The organization Oxford Consultants for Social Inclusion (OCSI), a research consultancy focusing on the development of evidence to help the public sector deliver better services, have recently been commissioned by the UK Department of Communities and Local Government to carry out a review of the many approaches to visualizing data in the public realm [ocsi.co.uk].
In their words: "The project will seek to understand the potential for visualizations in the analysis and communication of data, and provide guidance for national and local analysts on making best use of visualization."
Questions asked are:
. What visualisations are being used by the public sector? What can we learn from elsewhere?
. Is there a useful typology (classification) of visualisation techniques for public sector users?
. How effective are particular types of visualisation in supporting public sector research and decision-making?
. What are the most appropriate visualisation techniques for particular purposes?
The project will result in a web application that identifies the strengths and weaknesses of visualizations for particular purposes, with links to examples and supporting material. This means the website will be an excellent opportunity to showcase your own examples of good visualization, with the overall aim to help contribute to common standards of good practice in the research community. You can submit these examples by contacting the people listed in their open call (although an emailed request two week ago for more information has not yet been answered).

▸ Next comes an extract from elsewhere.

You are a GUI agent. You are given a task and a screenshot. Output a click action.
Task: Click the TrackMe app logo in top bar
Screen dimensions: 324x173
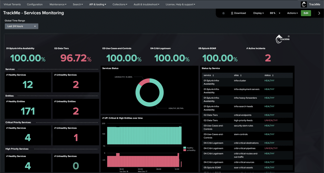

This initiative seems to be closely related to yesterday's post that questioned whether the government should face the challenge to provide data visualization for the general public (next to open access to detailed, clean data). At the same time, it brings up the issue of how these "good practice" examples will be evaluated. It is one thing to ask the visualization community to provide "good" examples, it is another to set up the required criteria to identify the "strengths", and in particular, the "weaknesses" without stepping on some toes.
What do you think? Is this a worthwhile initiative?
Via Digital Urban (although it would have been a pleasure to have been informed directly, surely).